At present, there are some serious practicality issues to 3D printing. One such issue is the time that it takes to get 3D clothing printing. The time expense makes getting your MOT done seem like an absolute breeze. One designer which is currently pioneering the use of this technology is Danit Peleg and she stated that it took her over 300 hours to make a dress last year using this technique. Lately, she has managed to reduce this down to a much speedier 100 hours. For anyone who’s interested in 3D printing extends to merely dabbling and producing their own clothing, this is still a challenge that is insurmountable. Despite the time constraints, no one can argue that the results, from a runway point of view at least, have been nothing short of quirky and eye-popping. The latest designs have all come in the form of layered, latticed designs which are derived from a thermal plastic elastomer with a polyurethane base. In a nutshell, they tend to have the texture of rubber combined with more flexibility and comfort than previous versions – versions which possessed the flexibility of rigid armour. The 3D printing development has enabled the kind of extravagant and left-field geometrical designs which could previously only have been constructed in the digital graphics realm. Now they’re being planted firmly into the real world and haute couture.

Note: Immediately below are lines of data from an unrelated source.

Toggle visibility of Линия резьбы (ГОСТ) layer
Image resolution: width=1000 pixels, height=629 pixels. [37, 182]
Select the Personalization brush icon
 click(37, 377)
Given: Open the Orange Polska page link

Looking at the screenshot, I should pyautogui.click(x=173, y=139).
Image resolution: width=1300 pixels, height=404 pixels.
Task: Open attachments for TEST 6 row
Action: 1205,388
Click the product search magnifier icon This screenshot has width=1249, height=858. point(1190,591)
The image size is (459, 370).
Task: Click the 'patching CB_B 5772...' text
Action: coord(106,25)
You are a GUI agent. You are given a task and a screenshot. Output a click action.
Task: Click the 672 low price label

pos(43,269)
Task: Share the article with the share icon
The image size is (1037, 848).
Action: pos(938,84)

The availability of 3D printing from the comfort of your own living room or workroom promises to be an an innovation that fits hand-in-hand with our interconnected, always-on society. It also raises the opportunity for friends and family to send each other 3D printed designs via email. What’s more, it adds another dimension to the fashion industry as a creative medium. One of the main issues is that the artificial fabrics are still a long way behind the versatility of cotton and lycra – not to mention they aren’t as readily available. Which means that the aforementioned are likely to remain standard fare within the printed clothing industry at least for the foreseeable future. Instead, it is more likely that we will witness a more gradual roll of 3D printing. This would involve the manufacturing of more rigid fashion products such as shoes, glasses, hardware and jewellery before we progress to more traditional garments such as T-Shirts, dresses, vests and underwear.
It’s all a little bit up in the air at the moment and only time will tell what 3D printing’s role will end up being within the fashion industry.